It's August 2nd, and I'm back at work! I've been reading a lot this last month--mostly young adult and grown-up books, because I know I will be reading a LOT of kids' books and professional literature over the next ten months.
YA/ Grown-up books:
The Library of the Dead by T.L. Huchu, the first book in the Edinburgh Nights series, was really fun to read.
Ropa lives in a caravan (RV for us American English speakers) in post-catastrophe Edinburgh, Scotland. In the author's creative setting, it is accepted that some people can communicate with ghosts and do so for a living, paid for delivering messages back and forth. Ropa, a ghost talker, is confronted by a distraught deceased mother who desperately needs help searching for her missing (live) son. In the search, Ropa finds a network of underground magic and new acquaintances that may just help her with her mission.

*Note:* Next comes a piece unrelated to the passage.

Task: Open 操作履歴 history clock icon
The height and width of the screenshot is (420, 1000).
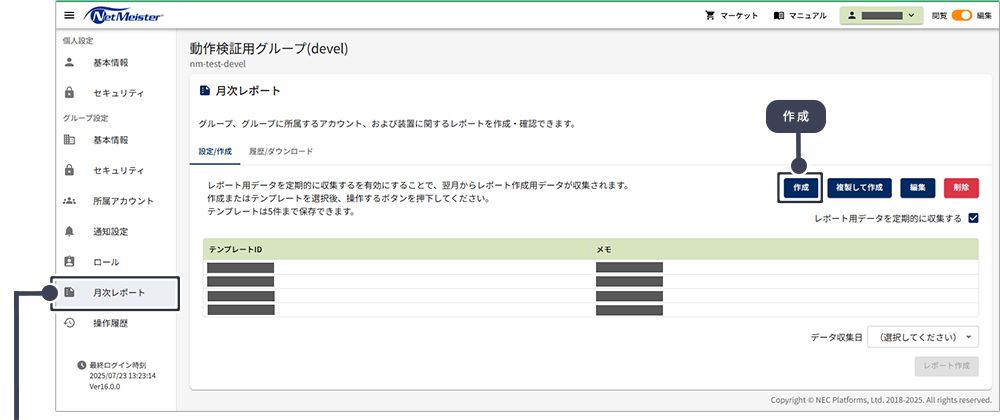Action: click(x=69, y=323)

The Pull of the Stars: A Novel was recommended for me by the Multnomah County Public Library on National Tattoo Day, based on my tattoos.

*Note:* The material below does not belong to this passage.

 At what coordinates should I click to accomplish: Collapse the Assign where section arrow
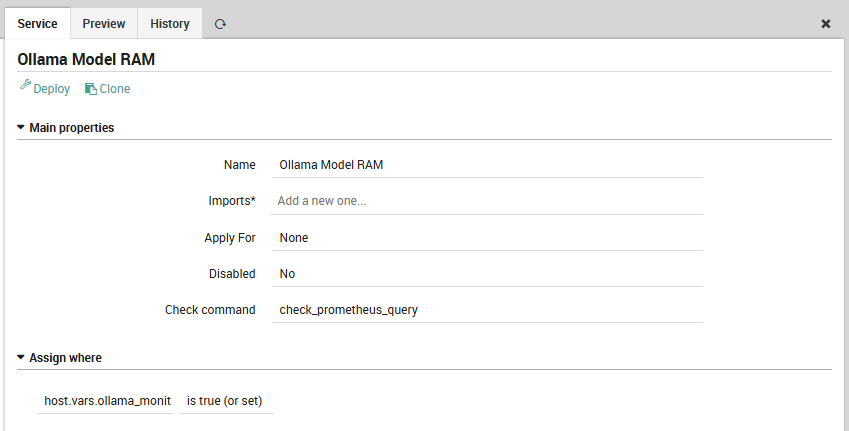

Nurse Julia works in the Maternity/Fever ward of an Irish hospital during the outbreak of the Spanish Flu. The entire novel happens in three days, as she saves and loses patients and babies, and falls in love only to experience profound loss. It was an interesting book to read just as our own pandemic numbers start to surge once again...but I am always up for birth stories, sad as they may have been during that time in history. And I learned of the origin of the word "influenza"--I'll leave that a mystery for you to discover.
I FINALLY finished The Enchanted Hour: The Miraculous Power of Reading Aloud in the Age of Distraction by Meghan Cox Gurdon.
I am determined more than ever to provide read-aloud opportunities for all grade levels in my library next year, now thoroughly convinced by Gurdon of the extraordinary benefits academically, socially, and emotionally.
Children's books I read with my summer school LAUNCH students:
The Best of Iggy by Annie Barrows, a Bluebonnet Award Nominee--thought-provoking and funny and fun to read-aloud.
The Oldest Student: How Mary Walker Learned to Read, also a Bluebonnet Nominee.